═══ PROVIDED TEXT ═══

An Inertial Electrostatic Confinement Power Source for Electric Propulsion
An Inertial Electrostatic Confinement Power Source
for Electric Propulsion
Rockford Technology Association, Inc.
912 West Armory
Champaign, IL 61821
Heinrich Hora (217-333-3772)
Experimental studies of a unique, inertial electrostatic
confinement (IEC) fusion concept will be conducted. The IEC
concept has the potential to generate a high power-to-weight ratio
power supply for electric propulsion during deep space missions.
Phase I will use existing equipment to carry out a proof-of-
principle experiment which, if successful, will define the design
basis for more rapid testing in Phase II. IEC involves the
injection of ions and electrons in a spherical configuration
arranged so that ions are trapped into a potential well, giving a
high fusion reaction rate in a small "core" region in the center.

═══

PROBLEM TO WORK ON
In the summary about the IEC power source, what shape of arrangement are the ions and electrons injected in? You won't need the records to do this.

═══ EXTRACTED INFORMATION ═══

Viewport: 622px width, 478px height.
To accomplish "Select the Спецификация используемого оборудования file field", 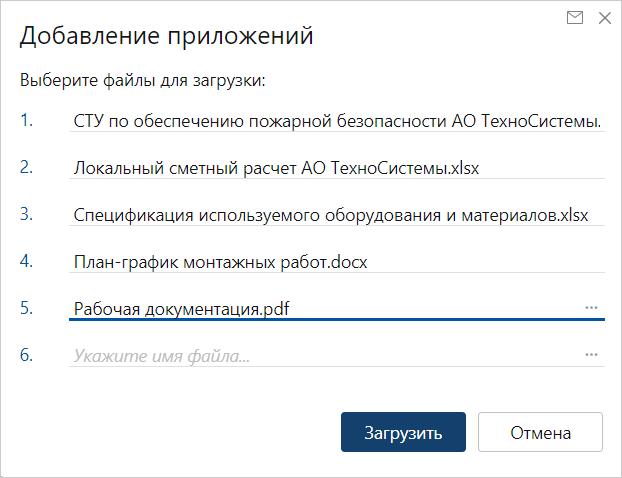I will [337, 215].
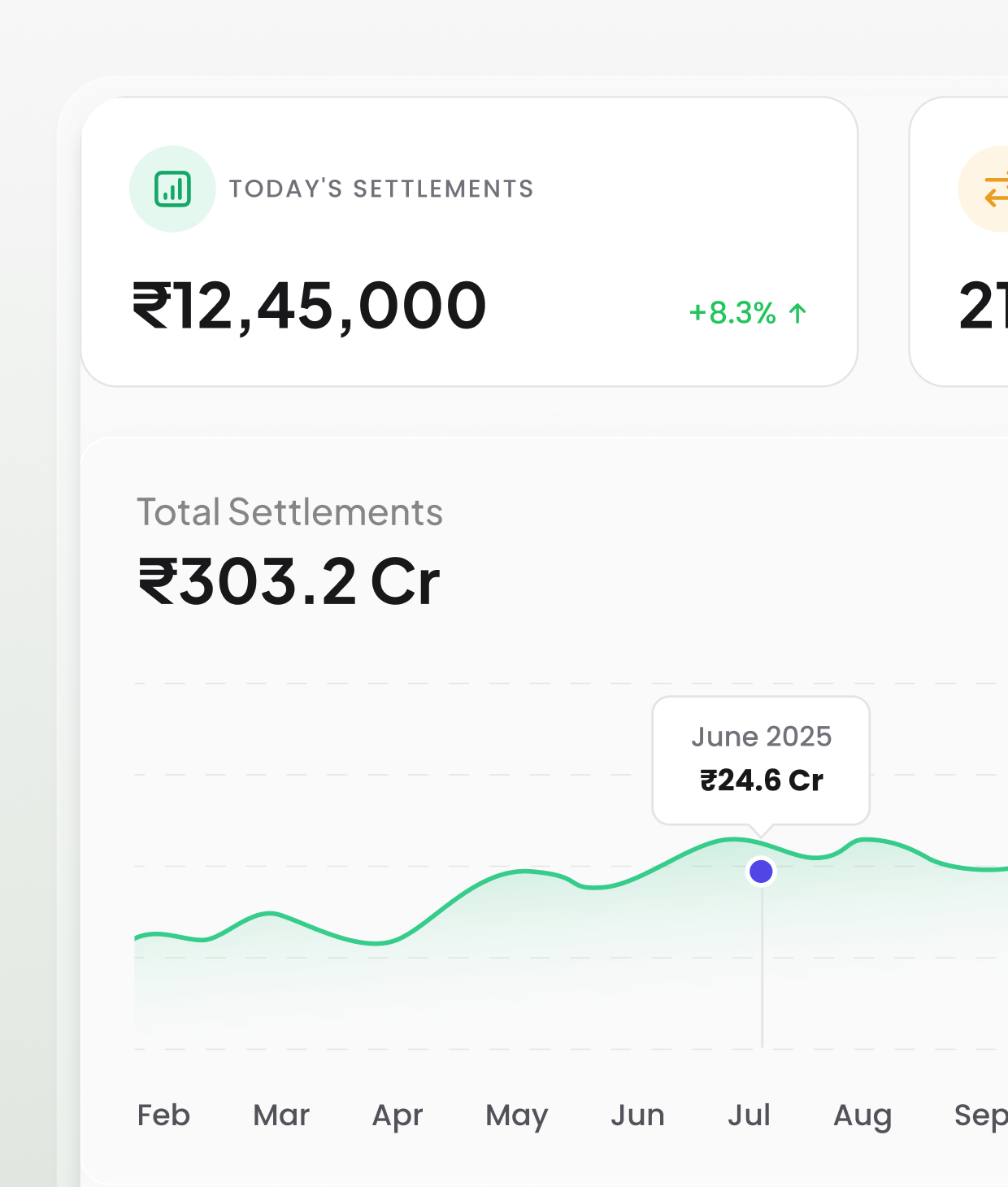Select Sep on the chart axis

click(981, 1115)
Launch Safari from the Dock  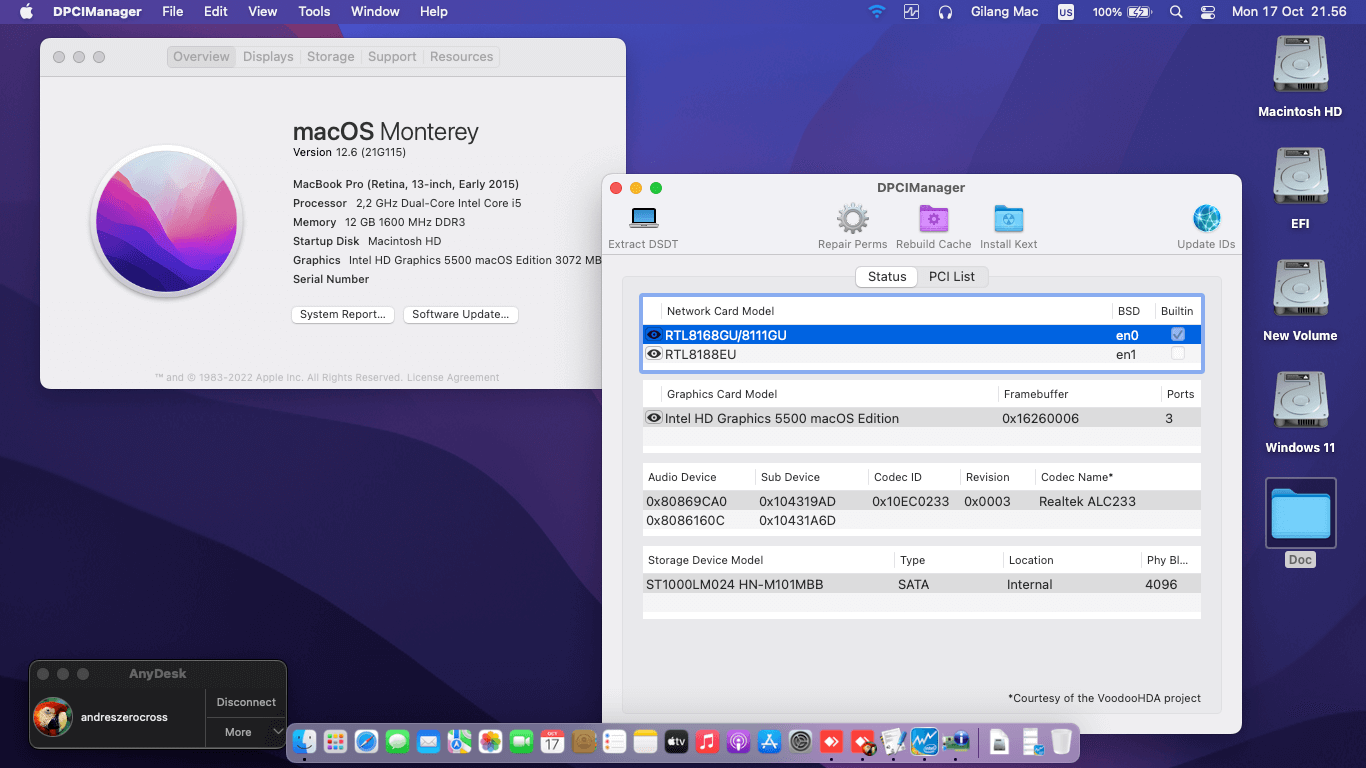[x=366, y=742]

═══

SOLUTION FOR THIS EXERCISE
A spherical configuration.